WHAT THE TASK ASKS: Instruction for the entries that follow: retype exactly the lines from the line with "Click the HDD" to the line with "Click the Total", both included, and omit all others.
◆ ◆ ◆ ◆ ◆ ◆ ◆
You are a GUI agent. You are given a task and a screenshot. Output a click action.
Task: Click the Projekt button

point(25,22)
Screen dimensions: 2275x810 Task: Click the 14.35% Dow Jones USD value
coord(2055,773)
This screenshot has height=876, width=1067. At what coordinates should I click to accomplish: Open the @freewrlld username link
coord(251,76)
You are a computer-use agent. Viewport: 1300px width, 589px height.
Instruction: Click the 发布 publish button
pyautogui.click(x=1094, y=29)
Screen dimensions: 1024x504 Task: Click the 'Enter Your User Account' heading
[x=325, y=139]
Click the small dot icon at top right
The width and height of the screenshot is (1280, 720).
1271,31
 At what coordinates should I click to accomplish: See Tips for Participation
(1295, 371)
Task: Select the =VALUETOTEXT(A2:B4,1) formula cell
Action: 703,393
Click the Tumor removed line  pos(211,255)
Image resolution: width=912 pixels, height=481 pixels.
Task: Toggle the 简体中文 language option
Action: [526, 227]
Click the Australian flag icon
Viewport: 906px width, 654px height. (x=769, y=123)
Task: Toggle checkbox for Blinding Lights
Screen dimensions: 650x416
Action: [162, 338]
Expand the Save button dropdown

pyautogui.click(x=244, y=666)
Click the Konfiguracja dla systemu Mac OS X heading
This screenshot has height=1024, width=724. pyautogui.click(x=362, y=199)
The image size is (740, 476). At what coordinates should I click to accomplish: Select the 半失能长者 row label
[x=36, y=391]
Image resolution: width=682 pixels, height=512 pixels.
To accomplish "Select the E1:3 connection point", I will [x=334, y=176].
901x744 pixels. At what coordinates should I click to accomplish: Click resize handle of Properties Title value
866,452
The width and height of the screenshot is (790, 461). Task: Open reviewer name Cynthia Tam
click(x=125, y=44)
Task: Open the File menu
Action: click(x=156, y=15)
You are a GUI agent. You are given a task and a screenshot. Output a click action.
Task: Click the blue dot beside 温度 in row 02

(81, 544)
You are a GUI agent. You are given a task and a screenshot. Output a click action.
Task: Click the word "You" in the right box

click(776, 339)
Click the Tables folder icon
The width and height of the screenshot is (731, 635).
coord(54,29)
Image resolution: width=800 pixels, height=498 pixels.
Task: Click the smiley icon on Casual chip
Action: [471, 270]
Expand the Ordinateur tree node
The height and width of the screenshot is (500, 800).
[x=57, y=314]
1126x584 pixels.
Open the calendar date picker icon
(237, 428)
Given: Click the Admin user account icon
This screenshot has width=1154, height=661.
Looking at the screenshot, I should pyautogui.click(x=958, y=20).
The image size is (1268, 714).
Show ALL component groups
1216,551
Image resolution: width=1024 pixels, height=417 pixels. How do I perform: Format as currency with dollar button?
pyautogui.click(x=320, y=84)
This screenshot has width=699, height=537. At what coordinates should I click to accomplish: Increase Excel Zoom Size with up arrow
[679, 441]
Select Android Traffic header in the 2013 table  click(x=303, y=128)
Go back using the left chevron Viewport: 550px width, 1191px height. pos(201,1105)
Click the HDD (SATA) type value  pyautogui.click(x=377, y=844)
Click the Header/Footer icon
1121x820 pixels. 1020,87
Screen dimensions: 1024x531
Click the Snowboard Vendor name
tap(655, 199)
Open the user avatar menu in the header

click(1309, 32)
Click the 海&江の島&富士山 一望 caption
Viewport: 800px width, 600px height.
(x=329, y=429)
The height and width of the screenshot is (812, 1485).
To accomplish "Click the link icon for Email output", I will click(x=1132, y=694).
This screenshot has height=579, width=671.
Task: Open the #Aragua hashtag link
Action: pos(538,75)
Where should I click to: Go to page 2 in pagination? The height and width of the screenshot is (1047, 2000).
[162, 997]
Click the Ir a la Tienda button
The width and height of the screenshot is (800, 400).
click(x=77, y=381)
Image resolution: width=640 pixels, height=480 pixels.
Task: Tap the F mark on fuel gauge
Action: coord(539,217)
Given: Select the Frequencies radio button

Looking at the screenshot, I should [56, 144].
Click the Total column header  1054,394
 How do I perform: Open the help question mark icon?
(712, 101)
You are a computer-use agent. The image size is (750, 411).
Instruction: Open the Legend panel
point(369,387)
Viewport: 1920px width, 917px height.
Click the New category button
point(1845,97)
◆ ◆ ◆ ◆ ◆ ◆ ◆
SOLUTION TO THIS PROBLEM:
Click the HDD (SATA) type value  pyautogui.click(x=377, y=844)
Click the Header/Footer icon
1121x820 pixels. 1020,87
Screen dimensions: 1024x531
Click the Snowboard Vendor name
tap(655, 199)
Open the user avatar menu in the header

click(1309, 32)
Click the 海&江の島&富士山 一望 caption
Viewport: 800px width, 600px height.
(x=329, y=429)
The height and width of the screenshot is (812, 1485).
To accomplish "Click the link icon for Email output", I will click(x=1132, y=694).
This screenshot has height=579, width=671.
Task: Open the #Aragua hashtag link
Action: pos(538,75)
Where should I click to: Go to page 2 in pagination? The height and width of the screenshot is (1047, 2000).
[162, 997]
Click the Ir a la Tienda button
The width and height of the screenshot is (800, 400).
click(x=77, y=381)
Image resolution: width=640 pixels, height=480 pixels.
Task: Tap the F mark on fuel gauge
Action: coord(539,217)
Given: Select the Frequencies radio button

Looking at the screenshot, I should [56, 144].
Click the Total column header  1054,394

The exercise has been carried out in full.